Transcribe the lines below exactly. No image belongs in the transcription.
○ ○ ○ ○
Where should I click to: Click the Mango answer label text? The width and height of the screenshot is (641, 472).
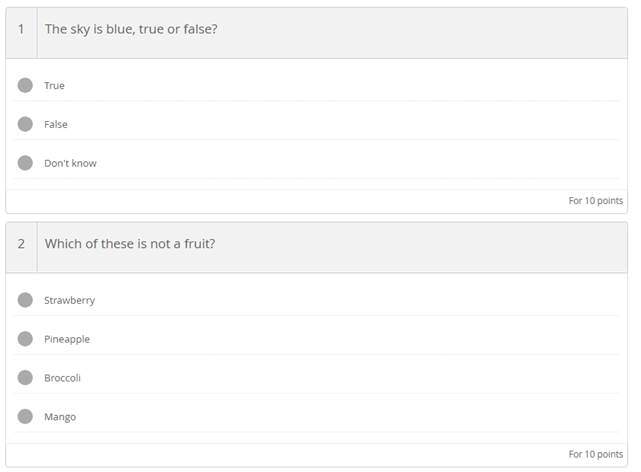(x=60, y=417)
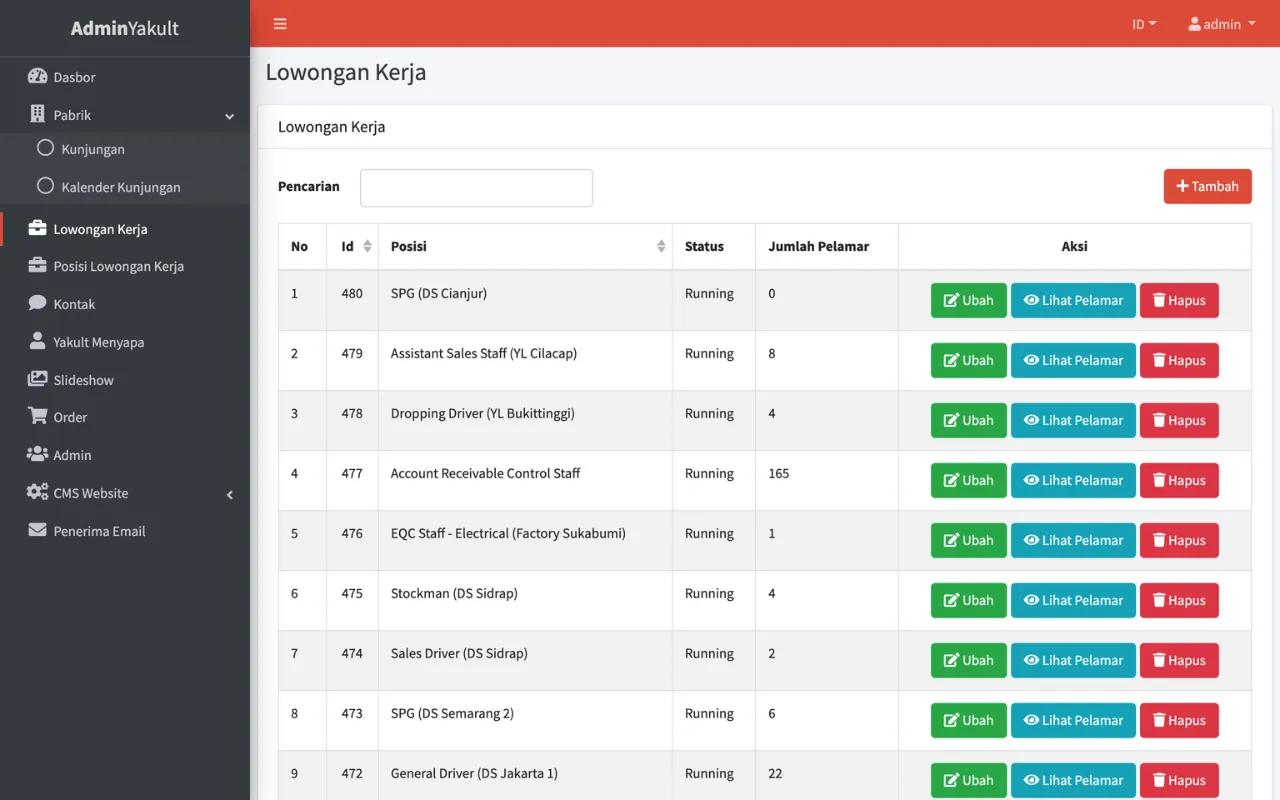Open Posisi Lowongan Kerja menu item

pyautogui.click(x=118, y=266)
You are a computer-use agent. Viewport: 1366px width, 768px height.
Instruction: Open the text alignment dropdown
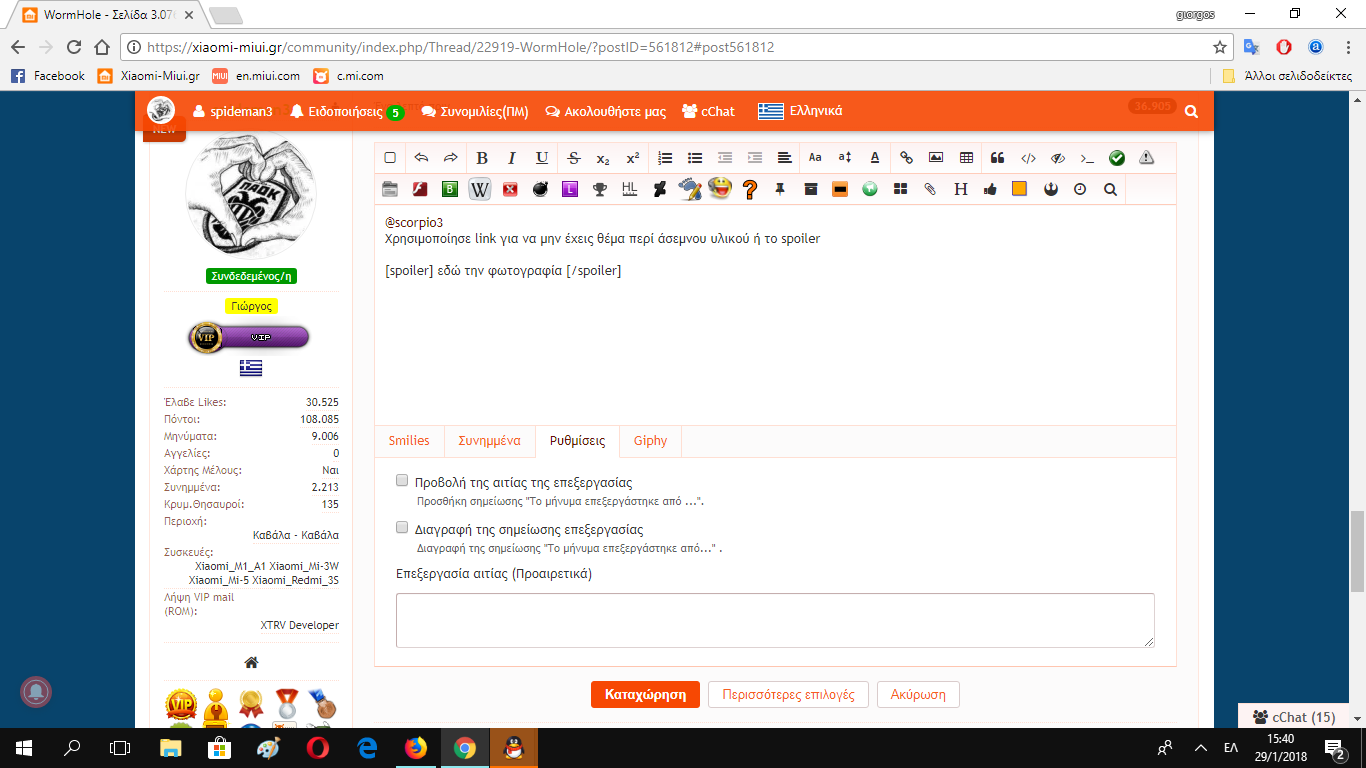pos(785,158)
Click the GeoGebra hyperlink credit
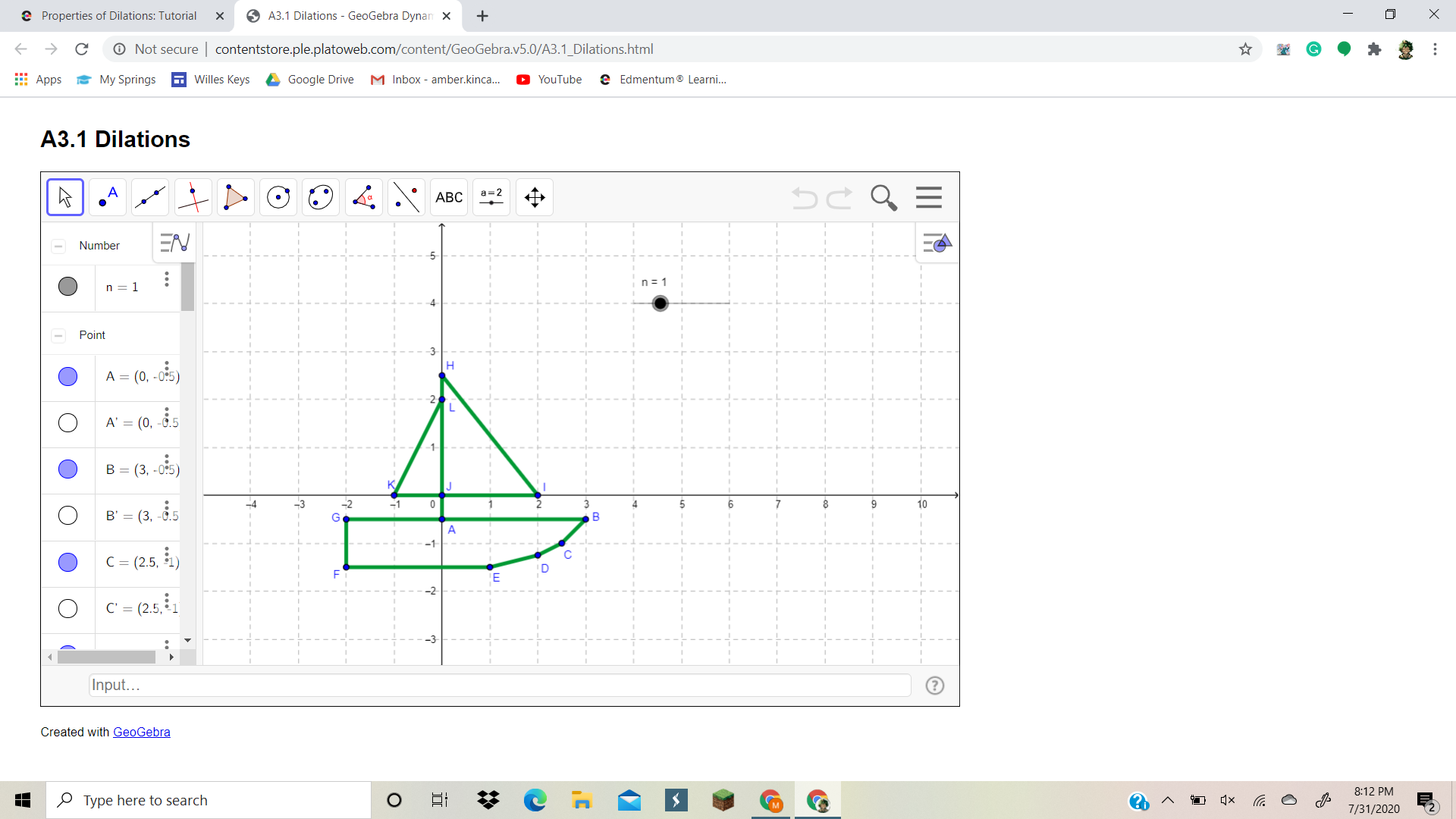The image size is (1456, 819). 141,731
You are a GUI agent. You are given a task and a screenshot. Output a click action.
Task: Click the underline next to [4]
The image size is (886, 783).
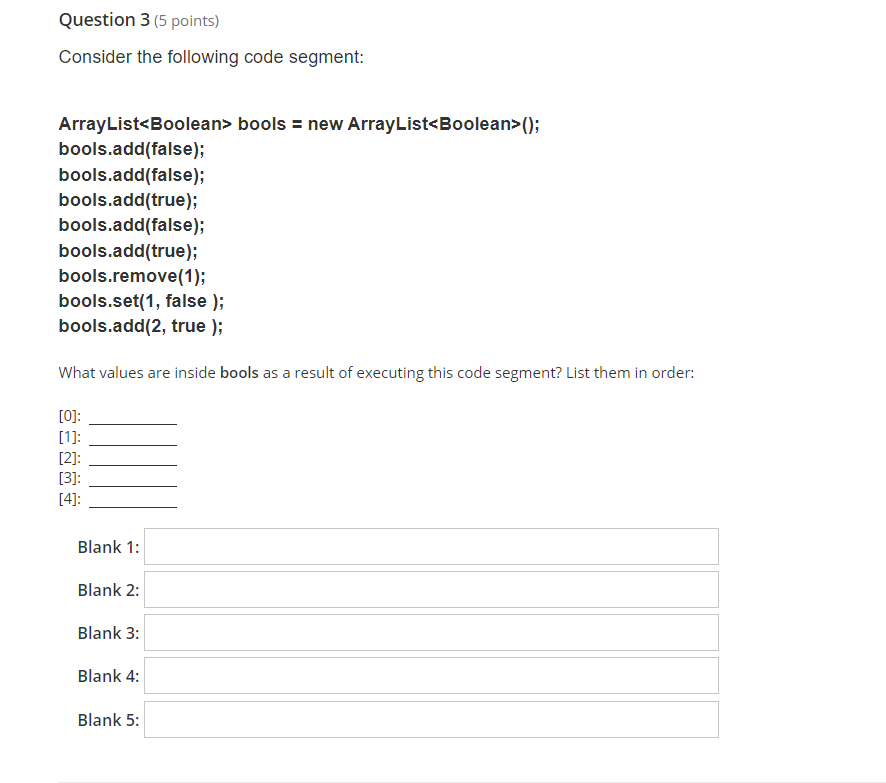point(132,503)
○ ○ ○ ○
# Response
Where should I click to: Click the Mango answer label text? The width and height of the screenshot is (641, 472).
(x=60, y=417)
Open Posisi Lowongan Kerja menu item

pyautogui.click(x=118, y=266)
You are a computer-use agent. Viewport: 1366px width, 768px height.
Instruction: Open the text alignment dropdown
pos(785,158)
Click the GeoGebra hyperlink credit
The image size is (1456, 819). 141,731
You are a GUI agent. You are given a task and a screenshot. Output a click action.
Task: Click the underline next to [4]
The image size is (886, 783).
point(132,503)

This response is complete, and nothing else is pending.